1. Boot the recovery server from the recovery medium (backup software ISO)
2. Select the backup from the documented date and time
3. Verify the backup is not compromised (run the backup integrity tool)
4. Start recovery to the designated recovery server in the isolated network zone (no production connection)
5. Wait until recovery is 100% complete (document the expected duration for this system)
6. Boot the recovery server and log in as local admin (credentials: see safe, never in the runbook itself)
7. Open a command prompt, verify disk space, RAM, and network interface are functional
8. Run integrity checks (disk verification, ipconfig /​all, systeminfo)
9. When all checks pass, start services
10. Test functionality: log in as a domain user, create a test file, run a test transaction
11. When everything is OK, migrate the system to the production cluster (describe how)
12. Update DNS/DHCP if necessary
13. Document the completion time in the recovery log

**5. Test Procedure**

- How do we test this runbook regularly?
- Example: ​“Quarterly recovery test: perform a partial recovery on test hardware without affecting production”
- Success criteria: system boots, login works, services start, data integrity confirmed

**6. Admin Credentials (STORED SEPARATELY)**

- Passwords must NOT appear in the runbook itself. That is a security risk.
- Instead: ​“Local admin credential: in the safe at \[location\], last updated \[date\]”
- Or: store credentials in an encrypted vault, accessible only to the incident commander
- Alternative: password manager with access restricted to the incident commander

**7. Troubleshooting Guide**

- “If recovery aborts with error XYZ: do ABC”
- “If the Tier 2 backup is unreadable: restore from the Tier 3 WORM archive instead”
- “If recovery takes longer than the RTO: perform bare-metal recovery for the most critical data first, the rest later”

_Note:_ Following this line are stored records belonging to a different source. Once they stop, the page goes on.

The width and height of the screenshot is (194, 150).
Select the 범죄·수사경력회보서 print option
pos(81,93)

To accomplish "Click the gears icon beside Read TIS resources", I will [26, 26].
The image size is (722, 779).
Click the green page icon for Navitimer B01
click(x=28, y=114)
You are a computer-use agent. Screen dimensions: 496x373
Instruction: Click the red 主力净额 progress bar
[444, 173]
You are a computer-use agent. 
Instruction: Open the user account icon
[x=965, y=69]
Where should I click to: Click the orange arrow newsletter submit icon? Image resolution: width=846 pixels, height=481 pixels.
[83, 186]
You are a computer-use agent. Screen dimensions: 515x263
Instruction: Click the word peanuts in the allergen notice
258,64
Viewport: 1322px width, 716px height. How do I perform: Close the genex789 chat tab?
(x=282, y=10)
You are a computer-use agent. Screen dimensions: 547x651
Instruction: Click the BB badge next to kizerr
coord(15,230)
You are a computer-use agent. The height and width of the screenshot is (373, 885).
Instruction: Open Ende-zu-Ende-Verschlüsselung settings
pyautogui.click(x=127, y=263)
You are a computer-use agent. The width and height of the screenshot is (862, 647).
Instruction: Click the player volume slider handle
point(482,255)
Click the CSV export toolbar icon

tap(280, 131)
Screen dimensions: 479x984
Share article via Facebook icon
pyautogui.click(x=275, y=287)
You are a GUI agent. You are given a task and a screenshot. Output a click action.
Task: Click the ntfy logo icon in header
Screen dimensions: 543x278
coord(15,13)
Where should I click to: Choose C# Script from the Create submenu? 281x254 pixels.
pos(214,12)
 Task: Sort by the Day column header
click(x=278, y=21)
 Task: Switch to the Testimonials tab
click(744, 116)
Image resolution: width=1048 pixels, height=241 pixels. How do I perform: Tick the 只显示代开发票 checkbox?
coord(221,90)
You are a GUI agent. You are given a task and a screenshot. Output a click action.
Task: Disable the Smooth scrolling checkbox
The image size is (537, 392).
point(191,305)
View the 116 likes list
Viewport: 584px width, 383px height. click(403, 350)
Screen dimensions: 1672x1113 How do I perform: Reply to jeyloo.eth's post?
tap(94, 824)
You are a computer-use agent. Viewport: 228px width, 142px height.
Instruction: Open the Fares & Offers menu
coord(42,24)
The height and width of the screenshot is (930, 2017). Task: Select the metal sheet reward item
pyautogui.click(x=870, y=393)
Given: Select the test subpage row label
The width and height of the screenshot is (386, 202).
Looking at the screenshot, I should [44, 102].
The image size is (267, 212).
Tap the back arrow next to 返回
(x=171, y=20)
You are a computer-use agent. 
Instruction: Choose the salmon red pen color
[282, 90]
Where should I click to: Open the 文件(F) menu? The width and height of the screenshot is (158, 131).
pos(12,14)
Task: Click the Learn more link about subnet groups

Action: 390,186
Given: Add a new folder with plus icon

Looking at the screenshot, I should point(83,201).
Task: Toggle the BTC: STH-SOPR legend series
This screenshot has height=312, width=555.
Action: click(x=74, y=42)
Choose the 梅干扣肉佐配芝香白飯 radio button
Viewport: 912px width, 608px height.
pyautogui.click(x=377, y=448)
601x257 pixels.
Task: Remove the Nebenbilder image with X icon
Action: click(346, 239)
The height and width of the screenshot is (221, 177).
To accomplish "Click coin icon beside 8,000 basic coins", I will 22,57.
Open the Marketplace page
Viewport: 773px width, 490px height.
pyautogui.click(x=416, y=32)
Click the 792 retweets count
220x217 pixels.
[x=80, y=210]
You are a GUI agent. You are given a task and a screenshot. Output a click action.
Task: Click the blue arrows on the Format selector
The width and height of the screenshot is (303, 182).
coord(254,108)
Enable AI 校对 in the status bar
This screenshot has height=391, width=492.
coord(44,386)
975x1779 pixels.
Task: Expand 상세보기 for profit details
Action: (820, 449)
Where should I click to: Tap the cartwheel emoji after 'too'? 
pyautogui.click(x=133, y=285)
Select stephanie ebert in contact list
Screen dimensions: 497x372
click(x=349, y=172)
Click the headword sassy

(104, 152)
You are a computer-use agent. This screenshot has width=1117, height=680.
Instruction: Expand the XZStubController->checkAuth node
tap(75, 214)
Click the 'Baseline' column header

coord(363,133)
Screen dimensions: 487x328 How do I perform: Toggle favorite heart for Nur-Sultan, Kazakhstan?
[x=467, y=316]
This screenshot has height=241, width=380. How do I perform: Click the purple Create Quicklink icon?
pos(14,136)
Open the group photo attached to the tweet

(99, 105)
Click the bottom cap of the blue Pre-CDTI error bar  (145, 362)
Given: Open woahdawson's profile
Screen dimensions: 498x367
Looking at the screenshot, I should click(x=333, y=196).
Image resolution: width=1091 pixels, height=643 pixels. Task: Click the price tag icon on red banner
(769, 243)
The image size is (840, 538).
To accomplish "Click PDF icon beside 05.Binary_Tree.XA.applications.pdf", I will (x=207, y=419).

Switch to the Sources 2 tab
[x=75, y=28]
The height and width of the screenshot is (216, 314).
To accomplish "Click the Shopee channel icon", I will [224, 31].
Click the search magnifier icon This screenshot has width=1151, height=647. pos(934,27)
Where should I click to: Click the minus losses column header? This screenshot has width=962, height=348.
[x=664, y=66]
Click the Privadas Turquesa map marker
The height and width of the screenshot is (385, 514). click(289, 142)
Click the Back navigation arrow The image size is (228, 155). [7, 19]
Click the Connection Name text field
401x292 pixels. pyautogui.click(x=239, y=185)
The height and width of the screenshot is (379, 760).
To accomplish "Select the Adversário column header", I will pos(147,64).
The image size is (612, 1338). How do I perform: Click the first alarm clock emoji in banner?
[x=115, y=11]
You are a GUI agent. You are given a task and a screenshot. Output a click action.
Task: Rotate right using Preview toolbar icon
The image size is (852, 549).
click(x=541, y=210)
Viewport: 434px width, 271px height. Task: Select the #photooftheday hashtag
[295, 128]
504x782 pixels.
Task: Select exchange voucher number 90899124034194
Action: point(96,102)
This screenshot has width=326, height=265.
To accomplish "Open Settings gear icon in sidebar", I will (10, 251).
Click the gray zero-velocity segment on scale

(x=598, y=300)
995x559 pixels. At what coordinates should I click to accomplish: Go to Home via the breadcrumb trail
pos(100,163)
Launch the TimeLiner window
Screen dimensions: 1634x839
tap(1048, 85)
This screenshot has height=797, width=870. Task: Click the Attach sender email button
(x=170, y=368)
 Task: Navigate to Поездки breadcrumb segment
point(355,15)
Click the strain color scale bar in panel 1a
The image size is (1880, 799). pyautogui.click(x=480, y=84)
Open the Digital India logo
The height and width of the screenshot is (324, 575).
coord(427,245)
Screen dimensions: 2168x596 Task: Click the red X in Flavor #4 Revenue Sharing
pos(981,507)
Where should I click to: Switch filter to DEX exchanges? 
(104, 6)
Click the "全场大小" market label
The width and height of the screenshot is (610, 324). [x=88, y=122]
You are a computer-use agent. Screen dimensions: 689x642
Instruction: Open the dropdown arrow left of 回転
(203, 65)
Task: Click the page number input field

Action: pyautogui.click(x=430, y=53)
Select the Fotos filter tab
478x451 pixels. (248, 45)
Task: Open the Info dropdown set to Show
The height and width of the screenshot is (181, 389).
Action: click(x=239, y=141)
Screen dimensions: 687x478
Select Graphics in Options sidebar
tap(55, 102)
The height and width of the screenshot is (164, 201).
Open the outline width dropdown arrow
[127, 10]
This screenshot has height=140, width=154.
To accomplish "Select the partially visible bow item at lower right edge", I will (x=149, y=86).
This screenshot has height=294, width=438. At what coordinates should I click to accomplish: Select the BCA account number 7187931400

**8. Post-Recovery Validation**

- How do we verify that the system is truly functional?
- Example for a file server: ​“Run an integrity check on all shares, confirm no corruption is present”
- Example for a database: ​“Run DBCC CHECKDB, verify database size, execute a test query”

### The 7 Core Questions for Every Runbook [\#](#the-7-core-questions-for-every-runbook "The 7 Core Questions for Every Runbook")

A good recovery runbook answers these 7 questions:

1. What is being restored? (System name, version, operating system)
2. From where is it being restored? (Backup location, access, credentials reference)
3. Where is it being restored to? (Recovery hardware, network zone, IP addresses)
4. In what order? (Dependency diagram)
5. How long will it take? (RTO estimate, as measured in the last test)
6. How do we verify success? (Validation steps)
7. What do we do if something goes wrong? (Troubleshooting)

If your runbook does not clearly answer these 7 questions, it is incomplete.

### Who Writes and Maintains the Runbook [\#](#who-writes-and-maintains-the-runbook "Who Writes and Maintains the Runbook")

**Writing:** The team members who normally maintain the system. They know the pitfalls.

**Review:** The IT manager and at least one other person. Four-eyes principle.

**Testing:** At least once per quarter, the runbook should be exercised as an actual recovery test. Not just theoretically, but in practice: with a real backup, real hardware (or a VM), and a real restore operation. For financial entities, DORA (Regulation (EU) 2022⁄2554) makes this kind of resilience testing a regulatory expectation; under NIS2, test records are your evidence of working disaster recovery.

**Maintenance:** After every major system change (update, configuration change, upgrade). At minimum, conduct an annual refresh to ensure passwords references, IP addresses, and contacts are still current.

### Why It Must Be Available Offline [\#](#why-it-must-be-available-offline "Why It Must Be Available Offline")

This is not optional: the recovery runbook must be available as a printed document in a safe or secure storage location.

Why? Because when a ransomware attack brings down your corporate network, you cannot access the wiki or SharePoint. You need a printed handbook that tells you:

- The IP address and location of the air gap backup system
- The recovery server where systems are restored
- The restoration sequence
- Where the admin credentials are stored

An organisation that only stores its recovery runbook digitally does not have a recovery runbook. It has a well-intentioned document that becomes available too late.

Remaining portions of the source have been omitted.